- Extract:
=======

The death of Kim Jong-Il throws into disarray a US policy of waiting patiently for change in nuclear-armed North Korea, with officials nervously seeking clues on the regime’s future direction.

...the US now must deal with an untested young leader who remains a mystery on the global stage

After years of on-off efforts to end North Korea’s nuclear programme, the US recently made a tactical shift to maintain low-level dialogue as a way to discourage future provocations even if no big issues are resolved.

But experts said that Kim Jong-Il’s death fundamentally changes US calculations. Instead of a recalcitrant strongman, the US now must deal with an untested young leader who remains a mystery on the global stage.

Kim Jong-Il, 69, had been groomed for 14 years as successor to his father, the regime’s founder Kim Il-Sung. Heir apparent Kim Jong-Un is in his late 20s and is believed to lack a firm support base within the opaque regime.

North Korea expert L. Gordon Flake, executive director of the Mansfield Foundation, said that US diplomacy is dependent on policy, not personalities, but that Pyongyang is unlikely to be able to make key decisions right now.

=======

- Recorded information:
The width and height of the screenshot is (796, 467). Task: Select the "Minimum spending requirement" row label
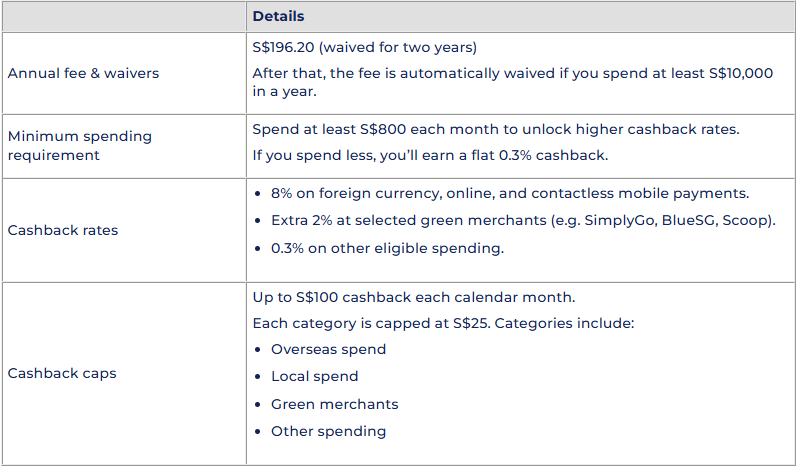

=======

- Task prompt:
Answer these questions using the article on Kim Jong-Il's death above.
1. What tactical shift had the US recently made toward North Korea?
2. For how many years had Kim Jong-Il been groomed as successor to his father?
3. What position does L. Gordon Flake hold?

- Answer area:
1. It had shifted to maintaining low-level dialogue to discourage future provocations, even if no big issues were resolved.
2. 14 years.
3. Executive director of the Mansfield Foundation.